Special Issue Information

Dear Colleagues,

MDPI’s Information journal is introducing a new Special Issue entitled “Optimization Algorithms and Their Applications”. Original papers related to optimization algorithms and their applications will be considered for publication. This Special Issue aims to bring together researchers in the optimization algorithms and combinatorial optimization research communities to present innovative research results or novel applications. In this Special Issue, we solicit papers on various aspects of optimization algorithms from various fields such as artificial intelligence, machine learning, computer science, graphs, and novel applications of optimization on scheduling, timetabling, transportation and logistics, robotic path planning, and others to promote research activities in these fields.

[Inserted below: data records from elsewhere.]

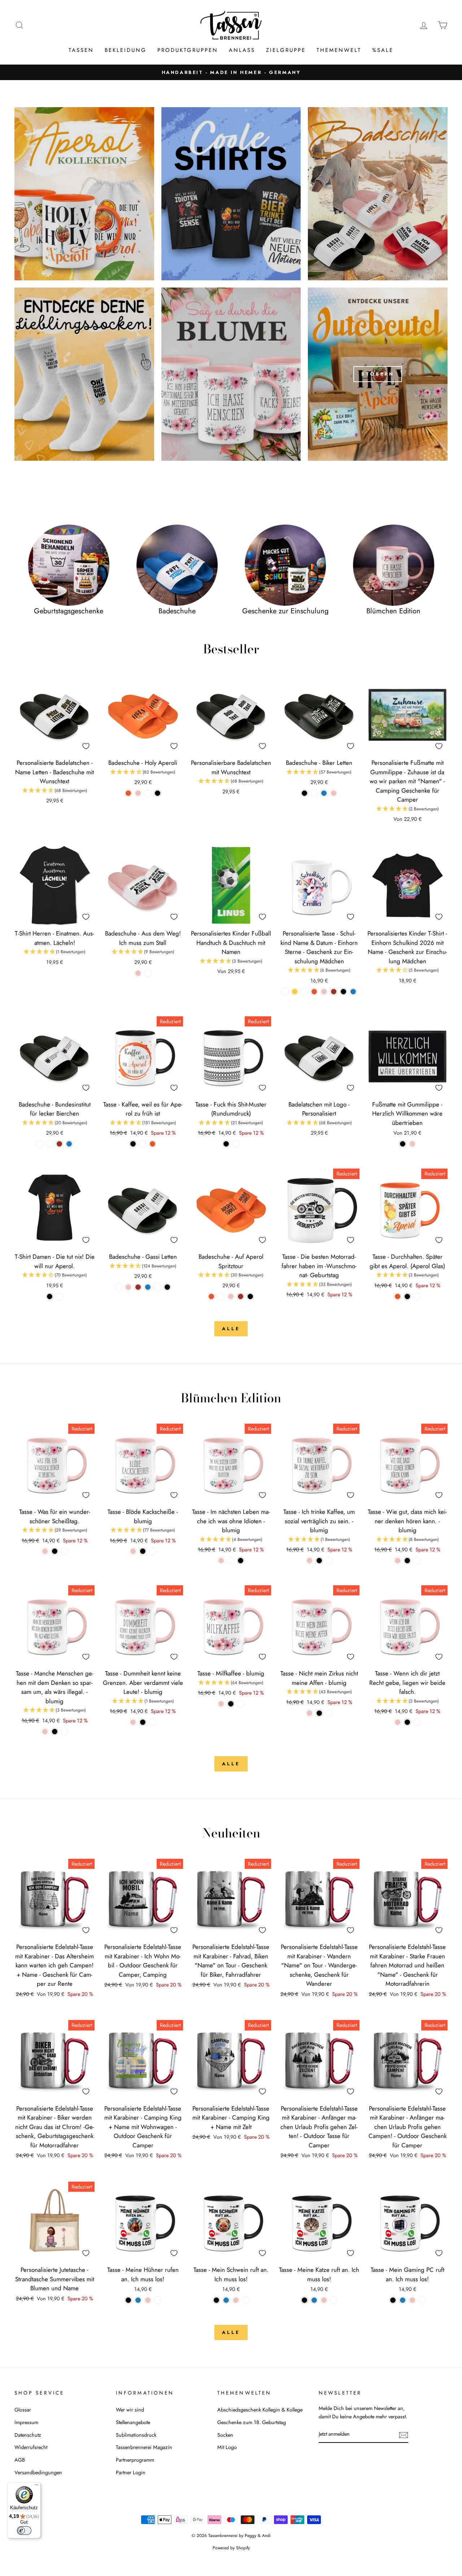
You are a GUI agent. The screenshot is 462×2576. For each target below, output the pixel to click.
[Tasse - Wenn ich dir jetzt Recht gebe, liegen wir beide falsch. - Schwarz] (407, 1722)
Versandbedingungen (38, 2472)
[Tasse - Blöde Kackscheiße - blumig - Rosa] (133, 1551)
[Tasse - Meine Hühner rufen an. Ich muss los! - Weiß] (157, 2300)
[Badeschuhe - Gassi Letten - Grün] (157, 1287)
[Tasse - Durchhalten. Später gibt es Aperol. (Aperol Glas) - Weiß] (417, 1296)
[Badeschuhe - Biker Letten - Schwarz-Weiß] (314, 793)
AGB (19, 2459)
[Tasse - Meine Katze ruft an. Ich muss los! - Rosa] (324, 2300)
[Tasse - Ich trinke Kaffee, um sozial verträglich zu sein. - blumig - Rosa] (309, 1560)
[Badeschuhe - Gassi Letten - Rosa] (128, 1287)
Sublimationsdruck (136, 2435)
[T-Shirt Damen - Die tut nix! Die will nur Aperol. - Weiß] (59, 1296)
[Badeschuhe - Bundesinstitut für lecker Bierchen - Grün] (49, 1143)
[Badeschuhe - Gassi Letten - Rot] (138, 1287)
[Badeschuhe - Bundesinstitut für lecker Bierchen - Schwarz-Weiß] (39, 1143)
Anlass (242, 50)
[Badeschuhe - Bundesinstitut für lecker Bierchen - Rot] (59, 1143)
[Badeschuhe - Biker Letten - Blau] (324, 793)
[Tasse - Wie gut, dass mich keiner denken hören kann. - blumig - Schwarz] (407, 1560)
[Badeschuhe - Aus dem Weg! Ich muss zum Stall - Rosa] (138, 973)
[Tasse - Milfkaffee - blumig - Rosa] (221, 1703)
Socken (225, 2435)
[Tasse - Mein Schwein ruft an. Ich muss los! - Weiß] (245, 2300)
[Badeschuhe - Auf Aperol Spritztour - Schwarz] (250, 1296)
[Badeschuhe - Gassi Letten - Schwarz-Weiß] (118, 1287)
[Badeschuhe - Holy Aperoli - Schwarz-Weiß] (147, 793)
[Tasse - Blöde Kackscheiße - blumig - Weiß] (152, 1551)
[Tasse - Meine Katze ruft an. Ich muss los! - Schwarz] (304, 2300)
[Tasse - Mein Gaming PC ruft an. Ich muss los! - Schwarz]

Optimization problems are ubiquitous, manifesting themselves in various settings, affecting organizations (e.g., hospitals, schools, and universities), companies (e.g., transport companies, call centers, and service industries), and society at large (e.g., resource capacity planning). In this Special Issue, we welcome you to present your findings regarding the latest advances in complex optimization problems. Papers may present optimization algorithms, feature applications, novel approaches, innovative techniques, and theoretical findings on difficult optimization problems. Since such problems are computationally hard, high-performance computing approaches are welcomed and endorsed.

We welcome you to submit your most recent work in the fields of optimization algorithms, scheduling, timetabling, and their applications to this Special Issue, "Optimization Algorithms and Their Applications", in Information. Researchers from both industry and academia are warmly invited to submit either theoretical or practical research.

Dr. Christos Gogos
Guest Editor

Manuscript Submission Information

Manuscripts should be submitted online at www.mdpi.com by registering and logging in to this website. Once you are registered, click here to go to the submission form. Manuscripts can be submitted until the deadline. All submissions that pass pre-check are peer-reviewed. Accepted papers will be published continuously in the journal (as soon as accepted) and will be listed together on the special issue website. Research articles, review articles as well as short communications are invited. For planned papers, a title and short abstract (about 100 words) can be sent to the Editorial Office for announcement on this website.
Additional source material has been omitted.